Chefe criminoso japonês apanhado por mostrar tatuagens a jogar damas

Shirai foi detido nesta quarta-feira por uma equipe da SWAT, a policial especial tailandesa, no mercado central da cidade, enquanto fazia compras.

A polícia japonesa desconfiou que seria, afinal, um retirado chefe do gangue Yakuza Kodokai (falcão de um dos maiores grupos Yakuza: o Yamaguchi-gumi), foragido há 14 anos depois de ter assassinado o chefe de um gangue rival.

Shigeharu permaneceu assim por muitos anos, até que um residente tailandês publicou fotos em que aparecia jogando damas em uma praça próxima a sua residência. Na Yakuza, era costume cortar parte do dedo como punição a membros.

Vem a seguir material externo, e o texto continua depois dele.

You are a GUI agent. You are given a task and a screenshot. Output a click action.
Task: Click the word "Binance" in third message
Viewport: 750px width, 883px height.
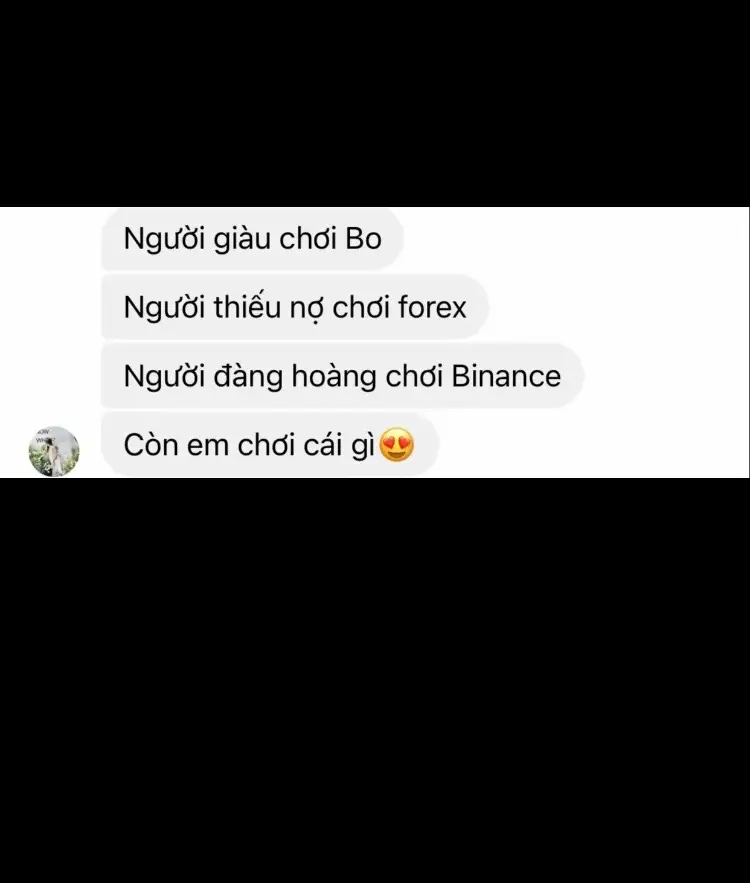point(506,376)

As imagens tornaram-se virais nas redes sociais e despertaram a atenção da polícia japonesa, que logo alertou as autoridades da Tailândia. "[Shigeharu Shirai] não confessou o homicídio mas admitiu que a vítima o ameaçava", explicou o porta-voz da polícia tailandesa, Wirachai Songmetta.

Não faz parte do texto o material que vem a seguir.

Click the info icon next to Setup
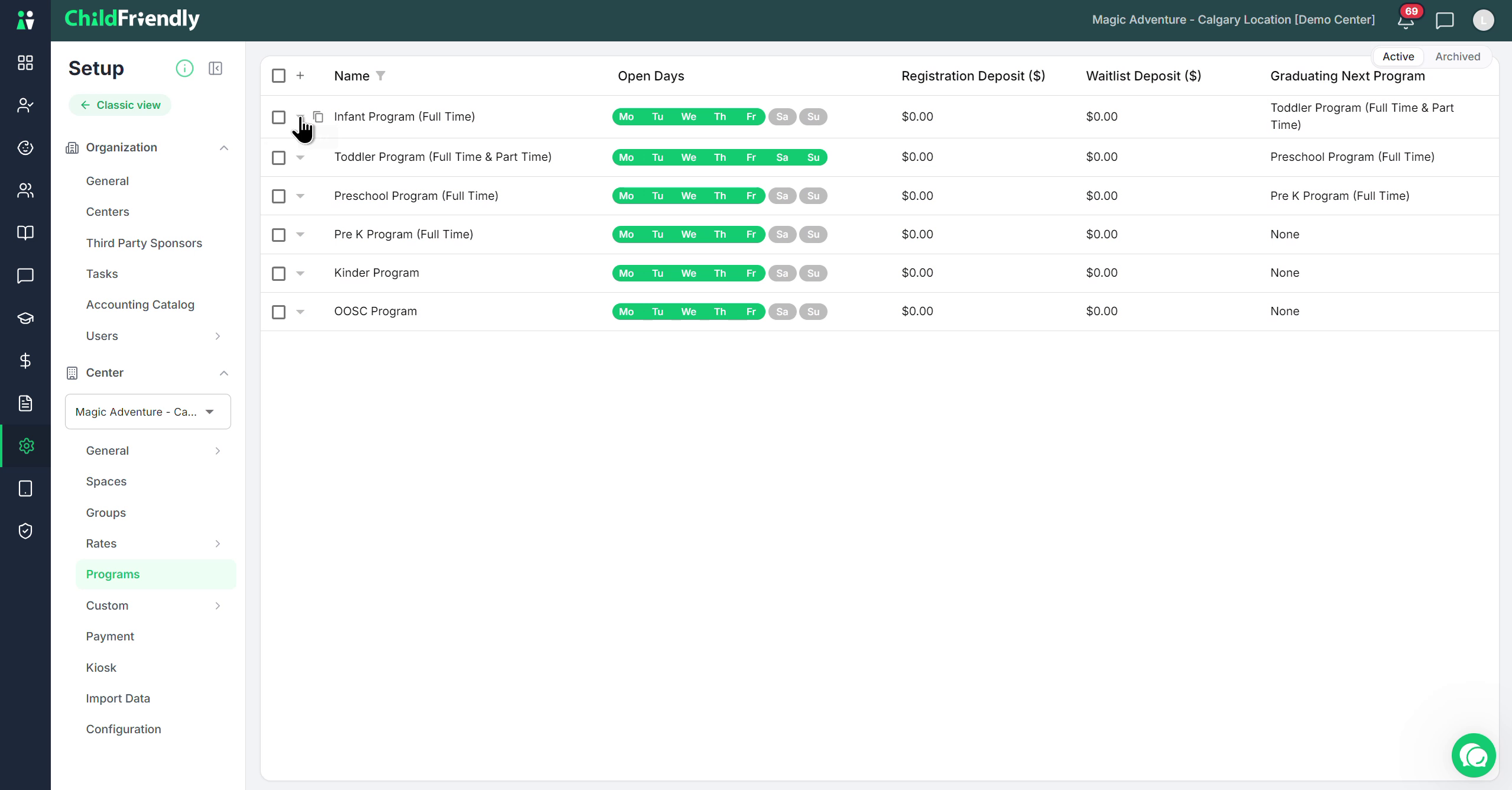 click(184, 69)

A máfia yakuza surgiu no caos do Japão pós-guerra, transformando-se em organizações criminosas de vários bilhões de dólares envolvidas em jogos de azar, drogas, prostituição, empréstimos por meio de agiotagem, mensalidades para proteção e crime de colarinho branco.

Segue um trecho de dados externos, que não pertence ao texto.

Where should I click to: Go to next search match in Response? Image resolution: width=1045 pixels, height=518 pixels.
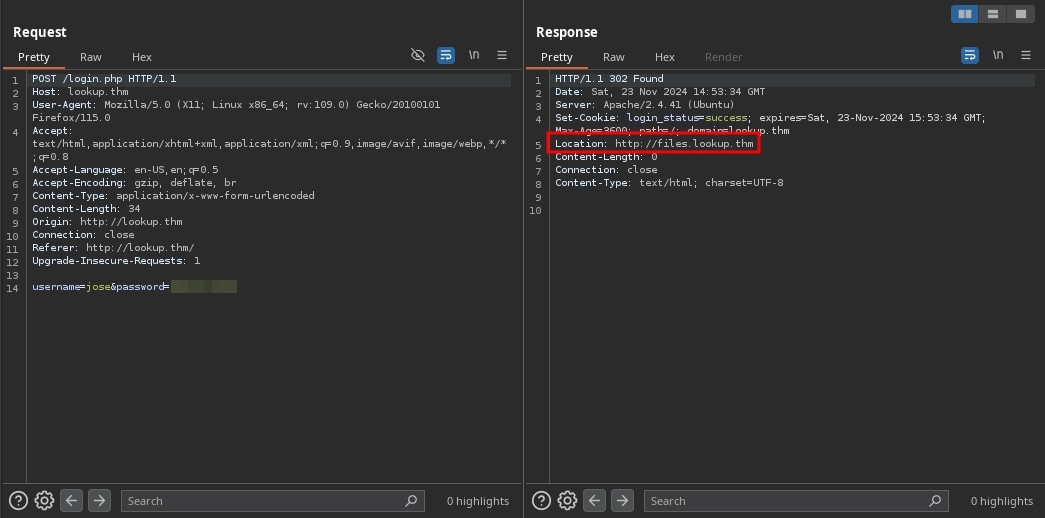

Shirai é acusado de matar o chefe de uma facção rival, pelo qual sete membros de sua gangue foram presos com penas entre doze e dezessete anos de cárcere privado. Acabou por ser detido pelas autoridades tailandesas, não por ser suspeito de homicídio, mas porque não tinha documentos e vivia ilegalmente no país - prevendo-se nos próximos dias a sua deportação para o Japão, onde será julgado.